Can you pick up the court judgment in Acton Real Estate v Shemiran after its last line and carry it on?

◆ **Passage to read**:
━━━━━━━━━━━━━━━━━━━━

Acton Real Estate Pty Ltd v Shemiran Pty Ltd

Case

[2011] WASCA 33

1 FEBRUARY 2011


JURISDICTION     :   SUPREME COURT OF WESTERN AUSTRALIA

TITLE OF COURT :   THE COURT OF APPEAL (WA)

CITATION:   ACTON REAL ESTATE PTY LTD -v- SHEMIRAN PTY LTD [2011] WASCA 33

CORAM:   NEWNES JA

MURPHY JA

HEARD:   1 FEBRUARY 2011

DELIVERED          :   1 FEBRUARY 2011

FILE NO/S:   CACV 103 of 2010

BETWEEN:   ACTON REAL ESTATE PTY LTD

First Appellant

ACTON REAL ESTATE PTY LTD AS TRUSTEE FOR THE ACTON CONSOLIDATED UNIT TRUST
Second Appellant

NOCTA NOMINEES PTY LTD
Third Appellant

AND

SHEMIRAN PTY LTD AS TRUSTEE FOR THE WILLIAM PORTEOUS FAMILY TRUST
First Respondent

WILLIAM WALTER PORTEOUS
Second Respondent

ON APPEAL FROM:

Jurisdiction              :  SUPREME COURT OF WESTERN AUSTRALIA

Coram  :MASTER SANDERSON

File No  :CIV 1804 of 2010

Catchwords:

Practice and procedure - Appeal against dismissal of application for summary judgment under O 16 - Whether triable issue as to implied term of good faith - Turns on own facts

Legislation:

Rules of the Supreme Court 1971 (WA), O 16
Supreme Court Act 1935 (WA), s 60(1)(f)

━━━━━━━━━━━━━━━━━━━━

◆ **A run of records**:
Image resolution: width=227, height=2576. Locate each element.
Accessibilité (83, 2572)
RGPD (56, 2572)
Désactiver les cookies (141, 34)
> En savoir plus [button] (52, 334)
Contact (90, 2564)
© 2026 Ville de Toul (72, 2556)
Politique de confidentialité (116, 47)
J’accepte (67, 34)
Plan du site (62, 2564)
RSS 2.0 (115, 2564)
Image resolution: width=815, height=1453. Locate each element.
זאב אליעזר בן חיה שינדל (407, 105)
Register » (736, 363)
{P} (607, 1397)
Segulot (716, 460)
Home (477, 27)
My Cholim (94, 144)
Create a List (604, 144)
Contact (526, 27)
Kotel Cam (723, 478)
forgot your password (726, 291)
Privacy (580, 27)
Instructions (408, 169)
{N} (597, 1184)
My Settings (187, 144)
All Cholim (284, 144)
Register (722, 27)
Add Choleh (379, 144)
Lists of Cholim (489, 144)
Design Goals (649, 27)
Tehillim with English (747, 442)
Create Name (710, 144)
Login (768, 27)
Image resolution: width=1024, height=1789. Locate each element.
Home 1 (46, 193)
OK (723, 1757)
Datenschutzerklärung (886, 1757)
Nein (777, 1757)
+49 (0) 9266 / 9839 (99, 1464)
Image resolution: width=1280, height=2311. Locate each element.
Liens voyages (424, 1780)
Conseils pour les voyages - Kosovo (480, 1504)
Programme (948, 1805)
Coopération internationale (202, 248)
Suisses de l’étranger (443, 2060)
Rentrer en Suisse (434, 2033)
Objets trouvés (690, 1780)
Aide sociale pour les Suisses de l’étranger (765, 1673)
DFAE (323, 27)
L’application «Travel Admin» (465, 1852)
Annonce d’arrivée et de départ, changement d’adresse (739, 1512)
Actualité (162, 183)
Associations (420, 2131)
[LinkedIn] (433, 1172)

━━━━━━━━━━━━━━━━━━━━

◆ **Task response**:
Result:

Leave to appeal refused

Category:    B

Representation:

Counsel:

First Appellant               :     Mr T Lethbridge

Second Appellant          :     Mr T Lethbridge

Third Appellant             :     Mr T Lethbridge

First Respondent           :     Ms K F Banks­Smith

Second Respondent      :     Ms K F Banks­Smith

Solicitors:

First Appellant               :     Kott Gunning

Second Appellant          :     Kott Gunning

Third Appellant             :     Kott Gunning

First Respondent           :     Norton Rose Australia

Second Respondent      :     Norton Rose Australia

Case(s) referred to in judgment(s):

Burger King Corporation v Hungry Jack's Pty Ltd [2001] NSWCA 187; (2001) 69 NSWLR 558

Central Exchange Ltd v Anaconda Nickel Ltd [2002] WASCA 94

Royal Botanic Gardens & Domain Trust v South Sydney City Council [2002] HCA 5; (2002) 240 CLR 45

Service Station Association Ltd v Berg Bennett & Associates Pty Ltd (1993) 45 FCR 84

United Group Rail Services Ltd v Rail Corporation of New South Wales [2009] NSWCA 177; (2009) 74 NSWLR 61

  1. NEWNES JA:  This is an appeal against a decision of Master Sanderson dismissing the appellants' (defendants') application for summary judgment.  The appellants contend that the master erred in finding that the respondents (plaintiffs) had an arguable claim against the appellants.

  2. As the decision of the master was an interlocutory decision, the appellants require leave to appeal:  Supreme Court Act 1935 (WA), s 60(1)(f). On 14 October 2010 it was ordered that the application for leave to appeal be heard with the appeal.

  3. The litigation arises out of a contract entered into on 5 August 2009 between the appellants on one side and the respondents on the other.  The purpose of the contract was to resolve a dispute between the appellants and the respondents as to the terms upon which they would terminate a commercial arrangement they had previously entered into.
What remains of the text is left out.